The Diocese of Mostar-Duvno also retains the episcopal tradition from the Diocese of Duvno, an antique diocese first mentioned in 591, suppressed in the 7th century and reestablished in the 14th century.

The diocese covers area of 8368 km2, with 175,395 Catholics in 66 parishes of the diocese. There are 67 diocesan priests. The Franciscan Province of Herzegovina is serving 29 parishes. The seat of the diocese is the Cathedral of Mary, Mother of the Church. The current bishop of Mostar-Duvno is Petar Palić. He also serves as Apostolic Administrator of Trebinje-Mrkan, which is administered by the bishops of Mostar-Duvno since 1890.

The diocese releases a monthly magazine Crkva na kamenu. Patron saint of the diocese is Saint Joseph.

== History ==

=== Roman Empire and the Middle Ages ===

During the Roman Empire, on the territory of the present-day Diocese of Mostar-Duvno, there were two dioceses: the Duvno and Narona-Sarsenterum. The Diocese of Duvno (Delminium) was first mentioned in 591, by Pope Gregory the Great. Venantius of Salona was martyred on the territory of the Diocese of Duvno in the 3rd century.

The Diocese of Duvno was suppressed in the 7th century, but re-established in 1337 by Pope Benedict XII as a defence against the Bosnian Church which was widespread in the Kingdom of Bosnia and was expending its influence on the territory of Croatia.

=== Ottoman rule ===

In 1482, Herzegovina was conquered by the Ottomans. Many people fled after the conquest or migrated later. In the 17th century, bishops in West Herzegovina were no longer present among the population, so the bishop of Makarska expanded his jurisdictions over West Herzegovina, including the Diocese of Duvno.

In 1709 and 1722, there were two petitions from the Catholics from Bosnia and Herzegovina to the Propaganda to send them a bishop that would reside among them. In 1722, the Propaganda tried to return the seat of the Bishop of Duvno that would have the jurisdiction over them, asking for the advice from the archbishops of Split and Zadar as well as the bishop of Makarska, however, they opposed claiming that the "Church of Duvno is canonically united" with their dioceses. On a session of the Propaganda from April 1722, it was concluded that the Propaganda could draw the new borders of the Diocese of Duvno, however, no further efforts were made on the matter.

Dataset content:
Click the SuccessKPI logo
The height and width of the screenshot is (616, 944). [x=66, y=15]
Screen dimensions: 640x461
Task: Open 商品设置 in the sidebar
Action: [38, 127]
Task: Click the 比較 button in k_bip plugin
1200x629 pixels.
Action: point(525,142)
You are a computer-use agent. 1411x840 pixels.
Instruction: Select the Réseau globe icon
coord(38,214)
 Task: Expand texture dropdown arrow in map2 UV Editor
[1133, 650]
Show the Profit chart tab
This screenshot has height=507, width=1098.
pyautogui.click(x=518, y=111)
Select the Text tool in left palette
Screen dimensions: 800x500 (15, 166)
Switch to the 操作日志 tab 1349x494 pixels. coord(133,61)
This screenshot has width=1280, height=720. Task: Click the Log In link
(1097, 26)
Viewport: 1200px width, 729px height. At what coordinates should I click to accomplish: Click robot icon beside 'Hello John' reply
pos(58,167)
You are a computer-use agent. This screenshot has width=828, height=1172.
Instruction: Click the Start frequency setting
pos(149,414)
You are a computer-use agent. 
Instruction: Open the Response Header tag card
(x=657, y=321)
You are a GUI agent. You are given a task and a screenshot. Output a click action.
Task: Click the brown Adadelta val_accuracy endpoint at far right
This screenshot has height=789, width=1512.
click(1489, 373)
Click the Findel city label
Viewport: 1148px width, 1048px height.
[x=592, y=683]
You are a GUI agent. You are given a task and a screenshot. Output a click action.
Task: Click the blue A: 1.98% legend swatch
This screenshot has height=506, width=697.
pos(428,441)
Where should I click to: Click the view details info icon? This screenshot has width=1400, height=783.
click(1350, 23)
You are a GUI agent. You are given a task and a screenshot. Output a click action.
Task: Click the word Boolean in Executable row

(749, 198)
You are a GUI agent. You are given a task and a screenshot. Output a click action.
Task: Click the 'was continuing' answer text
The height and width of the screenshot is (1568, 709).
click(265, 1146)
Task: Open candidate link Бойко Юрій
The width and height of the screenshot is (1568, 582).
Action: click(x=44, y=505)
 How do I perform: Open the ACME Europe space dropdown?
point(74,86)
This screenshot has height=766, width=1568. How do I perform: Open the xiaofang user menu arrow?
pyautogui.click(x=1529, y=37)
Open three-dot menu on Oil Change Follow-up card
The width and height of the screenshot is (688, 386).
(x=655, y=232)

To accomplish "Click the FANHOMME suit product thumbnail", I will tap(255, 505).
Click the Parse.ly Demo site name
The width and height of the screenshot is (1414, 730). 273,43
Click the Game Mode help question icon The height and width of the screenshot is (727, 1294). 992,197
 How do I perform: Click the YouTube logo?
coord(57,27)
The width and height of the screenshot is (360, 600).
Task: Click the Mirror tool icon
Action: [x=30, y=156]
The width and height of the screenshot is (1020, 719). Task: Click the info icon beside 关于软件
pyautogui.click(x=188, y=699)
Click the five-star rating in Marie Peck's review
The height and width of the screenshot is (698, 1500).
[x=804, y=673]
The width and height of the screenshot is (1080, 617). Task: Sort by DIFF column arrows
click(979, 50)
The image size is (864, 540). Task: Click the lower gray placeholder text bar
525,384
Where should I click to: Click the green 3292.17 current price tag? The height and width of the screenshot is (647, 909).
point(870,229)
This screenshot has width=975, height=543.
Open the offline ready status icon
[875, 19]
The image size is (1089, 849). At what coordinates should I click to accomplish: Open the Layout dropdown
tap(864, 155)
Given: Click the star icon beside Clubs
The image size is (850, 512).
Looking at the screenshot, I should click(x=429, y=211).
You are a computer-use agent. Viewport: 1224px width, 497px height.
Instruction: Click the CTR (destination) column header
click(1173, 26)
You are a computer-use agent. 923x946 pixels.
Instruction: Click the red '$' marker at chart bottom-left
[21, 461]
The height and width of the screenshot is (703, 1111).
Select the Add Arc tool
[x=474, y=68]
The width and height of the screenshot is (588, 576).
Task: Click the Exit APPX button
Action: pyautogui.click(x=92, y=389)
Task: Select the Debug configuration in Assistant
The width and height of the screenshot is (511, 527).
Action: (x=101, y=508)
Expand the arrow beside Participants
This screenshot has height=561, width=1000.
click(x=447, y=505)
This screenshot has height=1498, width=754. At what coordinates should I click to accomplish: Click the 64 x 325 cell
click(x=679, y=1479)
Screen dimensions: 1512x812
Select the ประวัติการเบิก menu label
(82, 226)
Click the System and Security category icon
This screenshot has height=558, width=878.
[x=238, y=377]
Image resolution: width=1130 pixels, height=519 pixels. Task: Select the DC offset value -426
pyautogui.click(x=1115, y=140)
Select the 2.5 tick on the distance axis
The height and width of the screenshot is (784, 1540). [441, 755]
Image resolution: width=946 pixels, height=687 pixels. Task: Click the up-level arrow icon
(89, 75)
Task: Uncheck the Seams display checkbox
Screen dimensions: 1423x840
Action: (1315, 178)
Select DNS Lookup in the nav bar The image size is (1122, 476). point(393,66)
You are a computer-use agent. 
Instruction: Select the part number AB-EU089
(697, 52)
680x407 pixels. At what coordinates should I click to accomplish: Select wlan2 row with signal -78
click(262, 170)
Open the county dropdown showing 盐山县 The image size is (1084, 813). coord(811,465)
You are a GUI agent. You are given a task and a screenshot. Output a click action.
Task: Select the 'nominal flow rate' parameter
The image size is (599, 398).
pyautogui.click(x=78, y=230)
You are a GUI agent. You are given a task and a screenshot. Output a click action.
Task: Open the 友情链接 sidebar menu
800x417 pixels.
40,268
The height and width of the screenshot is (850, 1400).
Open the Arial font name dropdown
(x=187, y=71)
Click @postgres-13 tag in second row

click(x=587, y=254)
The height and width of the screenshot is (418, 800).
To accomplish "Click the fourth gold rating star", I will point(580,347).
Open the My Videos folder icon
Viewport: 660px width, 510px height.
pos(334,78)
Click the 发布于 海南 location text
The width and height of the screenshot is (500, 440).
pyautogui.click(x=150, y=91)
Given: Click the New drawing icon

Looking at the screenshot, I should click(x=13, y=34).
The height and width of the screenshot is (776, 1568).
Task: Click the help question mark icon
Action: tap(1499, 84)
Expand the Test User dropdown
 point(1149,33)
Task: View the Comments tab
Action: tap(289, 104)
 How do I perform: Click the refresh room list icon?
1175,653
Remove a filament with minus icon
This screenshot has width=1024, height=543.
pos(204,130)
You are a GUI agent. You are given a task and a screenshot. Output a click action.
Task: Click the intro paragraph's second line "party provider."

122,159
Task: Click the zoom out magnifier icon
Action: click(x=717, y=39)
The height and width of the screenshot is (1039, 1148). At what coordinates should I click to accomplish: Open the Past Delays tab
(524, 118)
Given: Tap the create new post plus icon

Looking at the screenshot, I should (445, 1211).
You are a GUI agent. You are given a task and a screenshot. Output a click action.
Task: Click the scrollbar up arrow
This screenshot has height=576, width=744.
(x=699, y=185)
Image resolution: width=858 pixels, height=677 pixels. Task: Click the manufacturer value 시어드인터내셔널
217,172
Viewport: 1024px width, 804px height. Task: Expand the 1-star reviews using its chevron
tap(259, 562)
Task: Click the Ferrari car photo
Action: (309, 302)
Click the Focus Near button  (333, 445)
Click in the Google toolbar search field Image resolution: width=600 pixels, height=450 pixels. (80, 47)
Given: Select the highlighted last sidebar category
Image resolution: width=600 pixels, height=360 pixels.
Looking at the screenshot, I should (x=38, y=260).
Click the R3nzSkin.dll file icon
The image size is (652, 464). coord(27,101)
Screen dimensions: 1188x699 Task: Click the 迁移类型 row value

What you will do:
1 – Reproduce the portion of the passage on the Diocese of Mostar-Duvno from "During the Roman" up to and including "the 3rd century.", without alteration.
2 – Carry on the passage on the Diocese of Mostar-Duvno from the point at which it stops.
The records bear no relation to the passage on the Diocese of Mostar-Duvno.

Outputs in order:
1 –
During the Roman Empire, on the territory of the present-day Diocese of Mostar-Duvno, there were two dioceses: the Duvno and Narona-Sarsenterum. The Diocese of Duvno (Delminium) was first mentioned in 591, by Pope Gregory the Great. Venantius of Salona was martyred on the territory of the Diocese of Duvno in the 3rd century.

2 –
The Catholics of Bosnia and Herzegovina continued sending the petitions to the Propaganda in 1723, 1729 and 1734. In 1734, the Propaganda started to study the matter inquiring about the status of Catholics in Bosnia and Herzegovina and the Diocese of Duvno. They asked the nuncio in Vienna, Austrian Empire to discuss the issue with the bishop of Bosnia who resided in Đakovo since the beginning of the 13th century, about establishing the new diocese. The Propaganda had another session on the matter in June 1735 and discussed the proposition of the Archbishop of Zadar about the reestablishment of the Diocese of Duvno. They also received an answer from the nuncio who informed them that the Austrian Emperor will not object to sending an apostolic vicar to Bosnia. Finally, the Propaganda agreed to grant the requests from the Catholics of Bosnia and Herzegovina, asking the archbishop of Zadar to propose them a suitable bishop.

The archbishop of Zadar made a suggestion that the jurisdiction of the apostolic vicariate should include the territory of the Diocese of Duvno, without an appointment of a special bishop of Duvno, in order to avoid the conflict with the archbishop of Split and bishop of Makarska. Finally, on 25 September 1735, Pope Clement XII granted the establishment of the Apostolic Vicariate of Bosnia.

The new Apostolic Vicar Bishop Mate Delivić, a Franciscan, made an apostolic visitation in whole Bosnia in 1736-37, but not in Herzegovina, due to the obstruction from the bishop of Makarska. Thus the new dispute arose between the bishop of Makarska and the archbishop of Split (who controlled parts of the territory around Livno) on one side, and the apostolic vicar of Bosnia and the other. The bishop of Makarska and the archbishop of Split tried to maintain their influence appointing the diocesan clergy in parishes, trying to replace the Franciscans. The new Apostolic Vicar, also a Franciscan, Bishop Pavao Dragičević, instructed the Franciscans that they musn't allowed any church function to any priest without his approval.

Bishop Stjepan Blašković of Makarska proposed a compromise solution to the Propaganda in 1759, that included the establishment of another diocese seated in Mostar that would include the territory of Herzegovina. The proposal was denied by the Propaganda.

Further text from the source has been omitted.